Vu la demande d'examen de la question prioritaire de constitutionnalité déposée par un écrit distinct et motivé à l'audience du 16 mai 2010, par la société FOURRE LAGADEC,

En l'espèce, la société FOURRE LAGADEC prétend que l'article 47 de la loi n°2004- 1370 du 20 décembre 2004 de financement de la sécurité sociale pour 2005 et la circulaire réglementaire la complétant n°DSS/2C/2005/239 en date du 23 mai 2005 relative à à la contribution des entreprises au FCAATA, sont contraires à la Constitution.

La société requérante rappelle que l'article 41 de la loi n°98-1194 du 23 décembre 1958 de financement de la sécurité sociale pour 1999 a institué un fonds de cessation anticipée d’activité des travailleurs de l’amiante chargé de financer l’allocation de cessation anticipée d’activité (FCAATA) pour les salariés ayant travaillé dans une entreprise listée comme ayant fabriqué ou traité de l'amiante : ou des matériaux contenant de l’amiante OU dans un port listé pour avoir manipulé de l'amiante.

La loi 1°2004- 1370 du 20 décembre 2004 prévoyait, dans le cas où le salarié n’était pas atteint par une maladie professionnelle liée à l’amiante, que le FCAATA serait financé par l’entreprise « succédant » à un établissement ou une entreprise ayant fabriqué ou traité l’amiante et figurant dans une liste établie par Décret, mais l’article 47 n'a pas défini la notion d'établissement exploité à la suite d’un autre, soif la notion d’« entreprise qui exploite » à la suite d’une autre, autrement dit l' « entreprise repreneuse ».

Une circulaire » n°DSS/2C/2005/239 en date du 23 mai 2005 du Ministère du travail pose le principe d’une contribution de la société nouvelle en cas de « reprise totale » d’une entreprise ou d’un établissement ayant été listé, et la contribution des entreprises in bonis ayant repris une entreprise placée en redressement ou liquidation judiciaire.

Selon la requérante, c'est dans ces conditions que l’article 101 de la loi n°2008-1330 du 17 décembre 2008 de financement de la sécurité sociale pour 2009 annule l'article 47. de 2004 et par suite la circulaire de 2005. Le projet de loi n°1157 soulignait les difficultés d’identification des entreprises redevables et faisait valoir qu'elles constituaient un obstacle à la reprise de l’activité des sociétés en redressement ou en liquidation judiciaire.
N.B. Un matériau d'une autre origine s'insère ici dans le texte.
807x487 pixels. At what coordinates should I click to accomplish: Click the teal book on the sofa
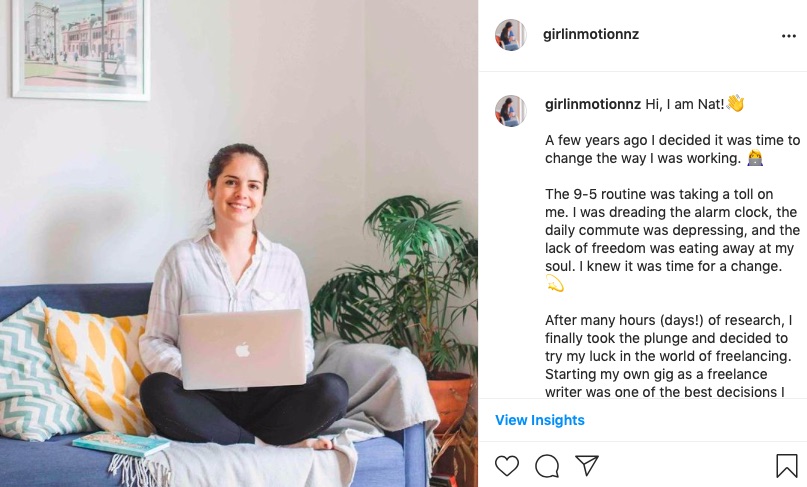(121, 444)
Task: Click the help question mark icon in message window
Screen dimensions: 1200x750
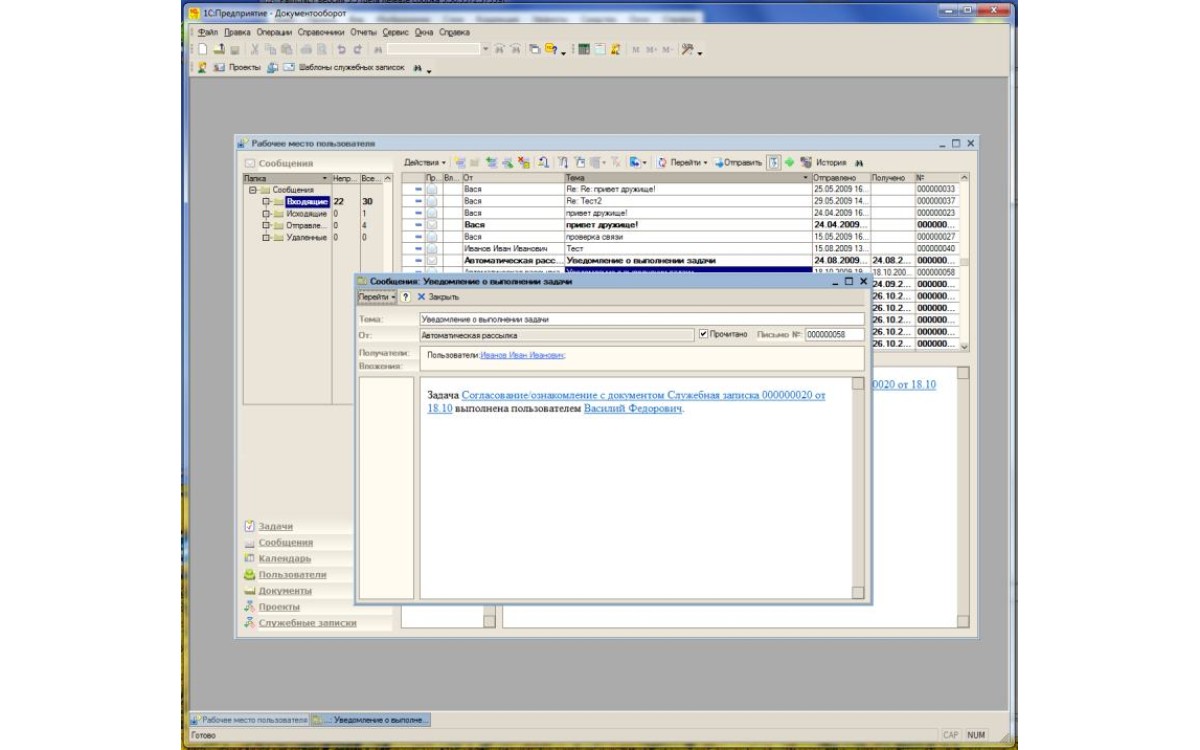Action: pos(406,297)
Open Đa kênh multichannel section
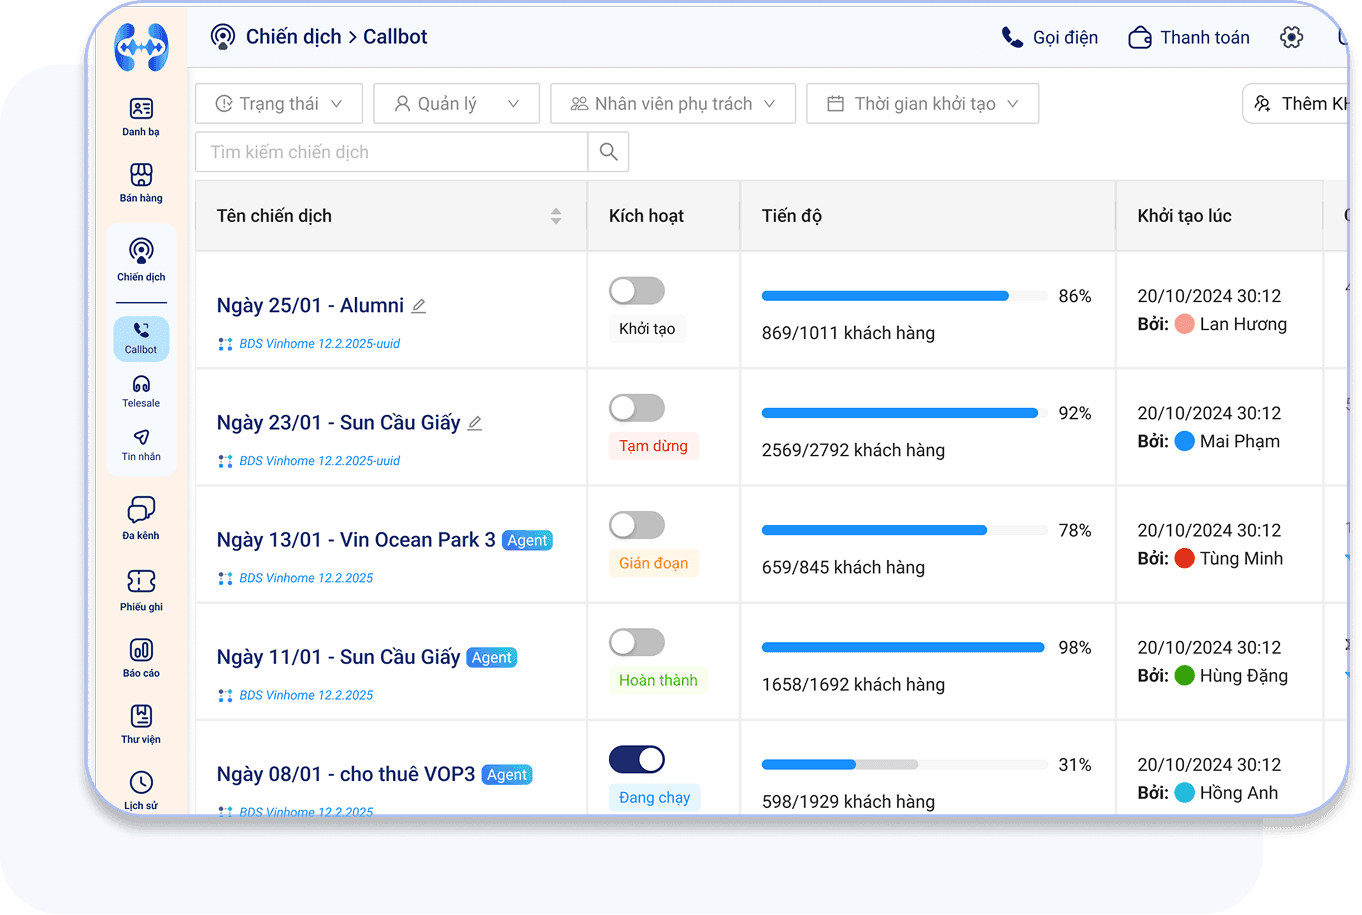Screen dimensions: 1362x915 click(141, 517)
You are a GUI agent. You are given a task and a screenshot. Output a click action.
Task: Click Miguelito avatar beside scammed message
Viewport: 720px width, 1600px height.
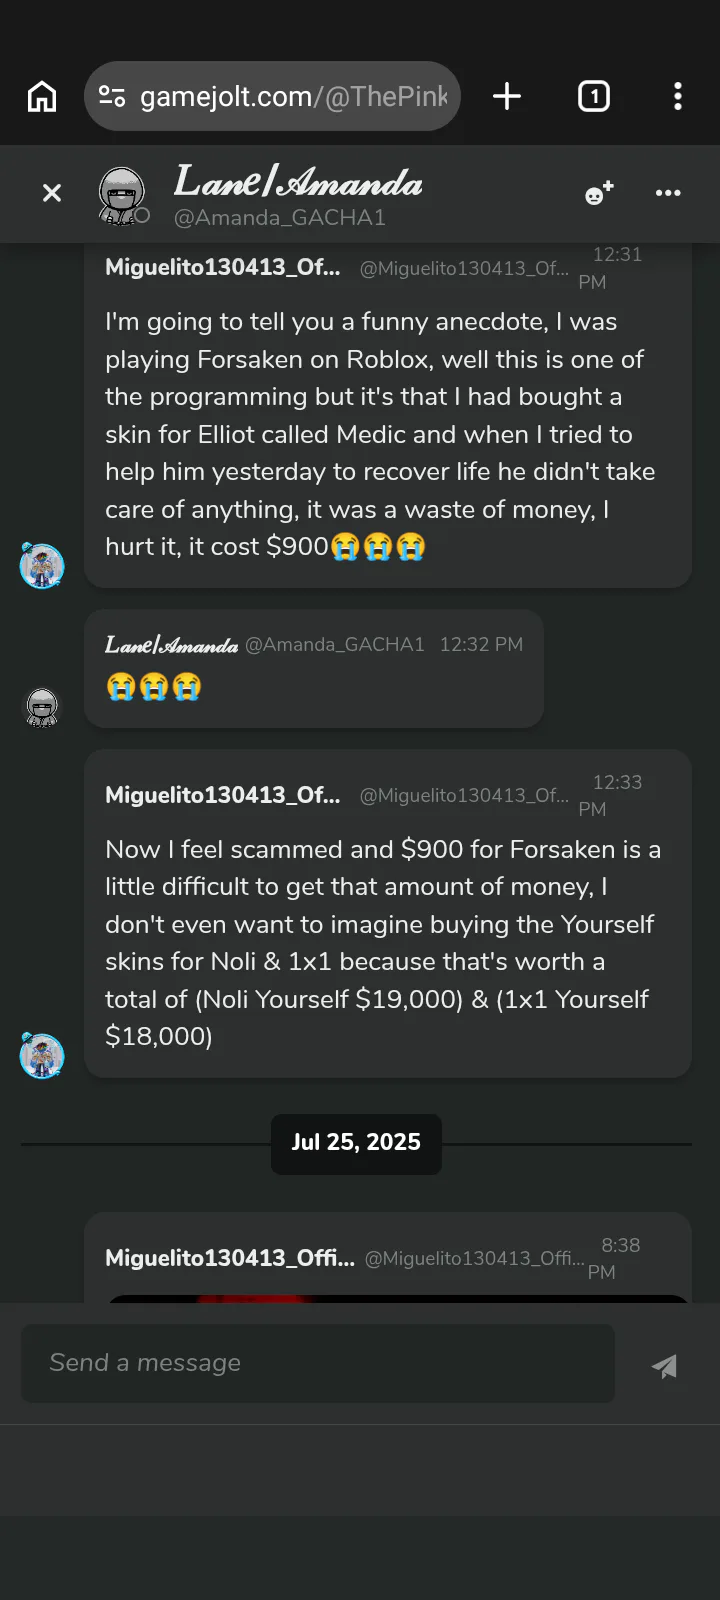42,1056
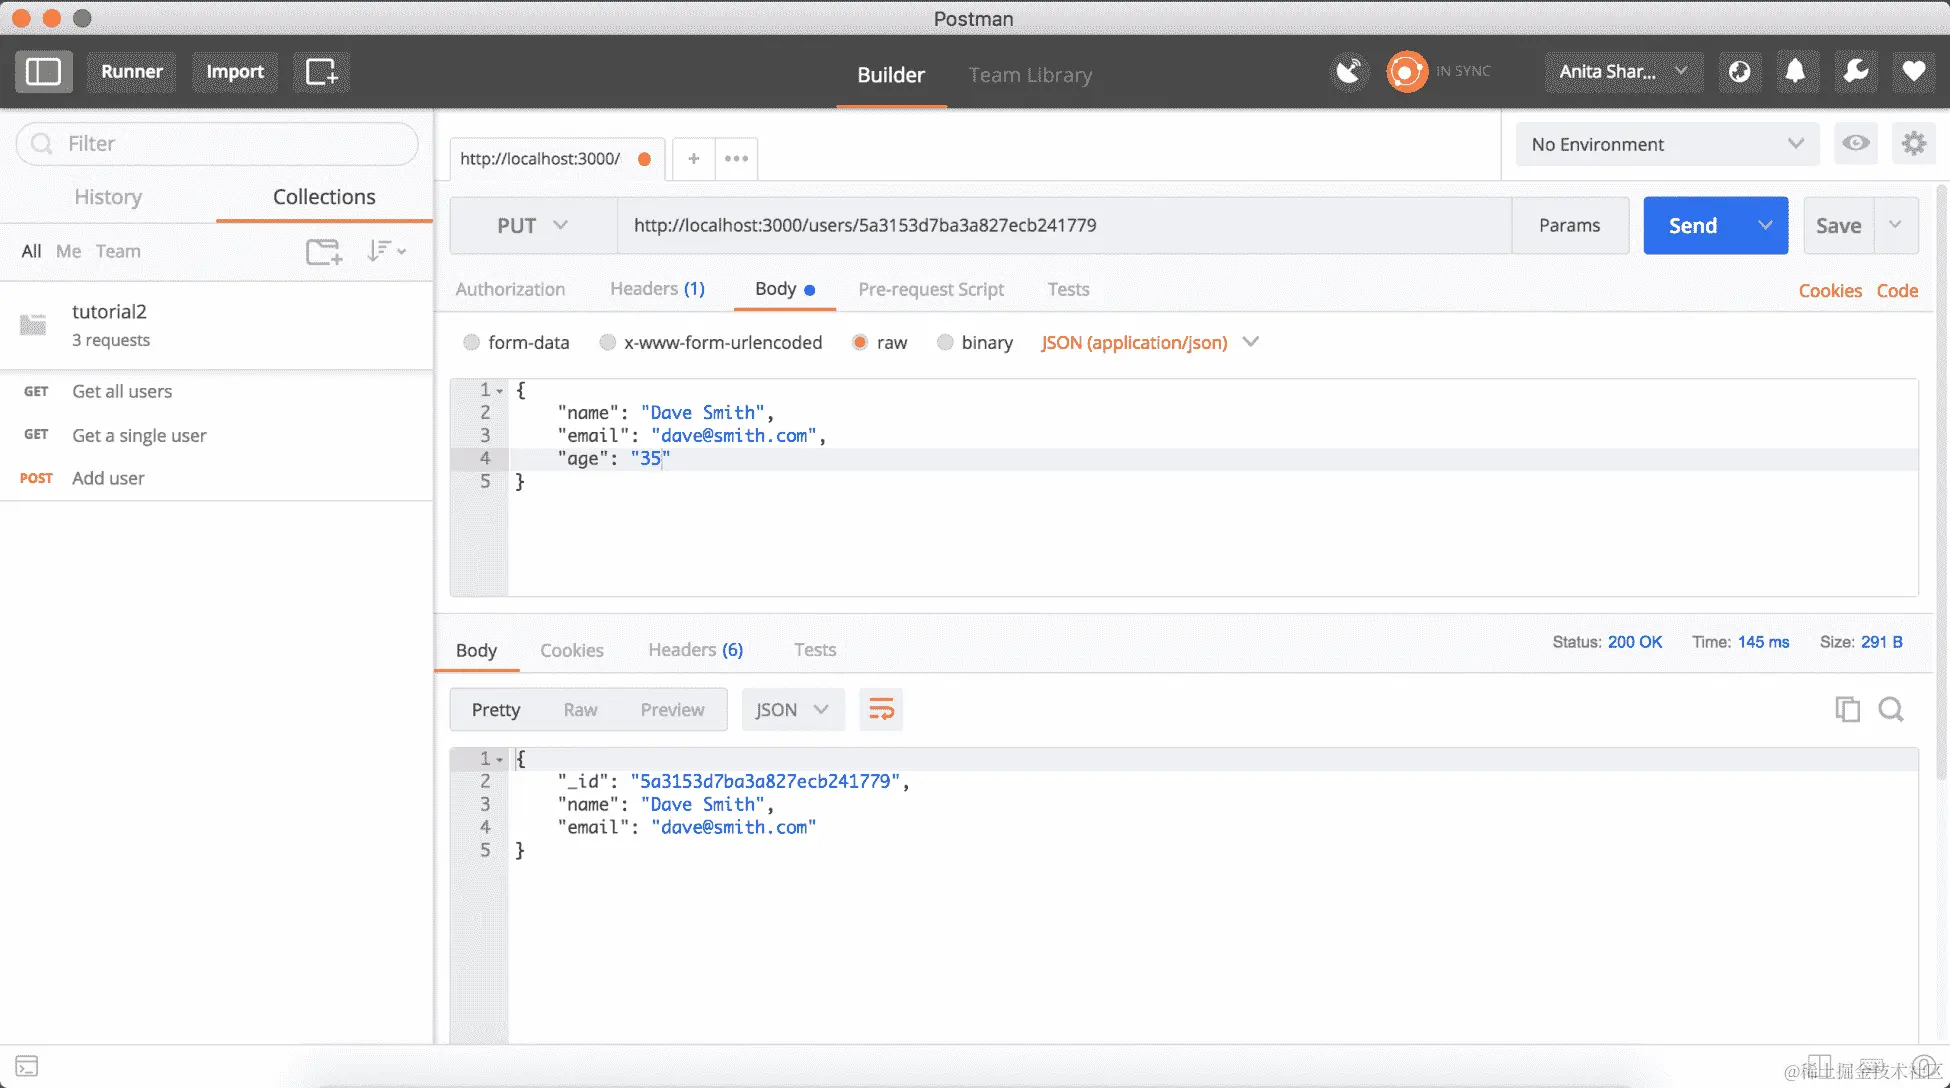Open the interceptor satellite icon
1950x1088 pixels.
pos(1349,71)
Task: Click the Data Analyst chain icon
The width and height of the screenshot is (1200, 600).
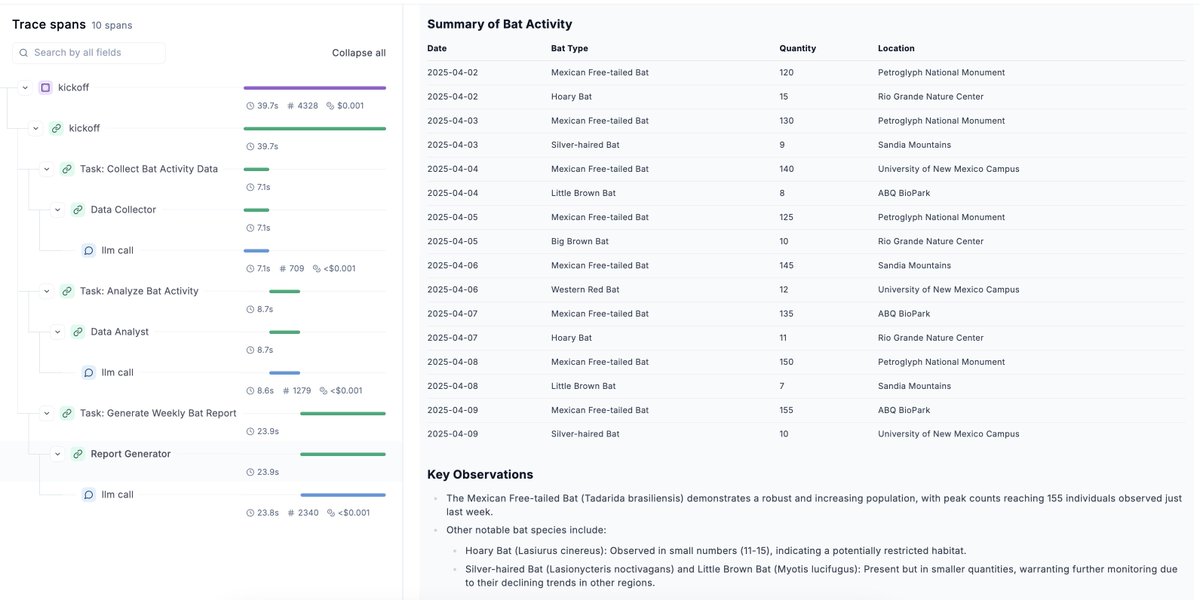Action: [78, 332]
En conséquence, il a été proposé de la remplacer par une augmentation à due concurrence de la dotation de la branche AT-MP, supportée par une majoration des cotisations AT-MP de l'ensemble des employeurs.

L'absence de caractère rétroactif de la loi de 2008 maintient la contribution des entreprises reconnues comme étant redevables au sens des précédentes dispositions législatives et réglementaires.

La société requérante soutient que, compte tenu des objectifs assignés à la procédure de l'article 61-1 de la Constitution, une Question Prioritaire de Constitutionnalité peut porter sur une disposition législative abrogée, dès lors qu'elle est applicable au litige et que peuvent également faire l'objet d'une QPC les dispositions législatives qui impliquent les dispositions réglementaires contestées.

La société: requérante soutient que le principe d'égalité oblige à traiter différemment des personnes se trouvant dans des situations différentes. Ainsi, une entreprise n ayant pas fait travailler au contact de l'amiante un salarié peut se voir contribuer au FCAATA, dès l'instant où elle a « succédé » à une entreprise ayant placé ce salarié au contact de l'amiante.

De même, une entreprise in bonis doit supporter les charges de la précédente entreprise placée en redressement ou en liquidation judiciaire, donc exonérée, alors qu’eu égard aux dispositions tant de l’article L661-6-II et de l’article L.621-63 al.3 du code de commerce, le cessionnaire d’ une entreprise en redressement ou en liquidation judiciaire ne peut se voir imposer plus d'engagements qu’il n’en à consenti au jour du jugement arrêtant le plan de cession dès lors qu’il n’est pas l’ayant cause à titre universel du débiteur et n’est pas tenu du passif de l'entreprise, antérieur à la cession.

La société requérante fait valoir que la loi de 2004 devait viser à responsabiliser les entreprises et non à les pénaliser afin de ne pas dissuader les entreprises de reprendre d’autres entreprises qui auraient exposé des salariés à l’amiante alors qu'en les contraignant à assumer les conséquences d’une charge résultant de reprises successives d’ établissements anciens utilisateurs de l’amiante, ces dispositions portent atteinte à la liberté d’ entreprendre.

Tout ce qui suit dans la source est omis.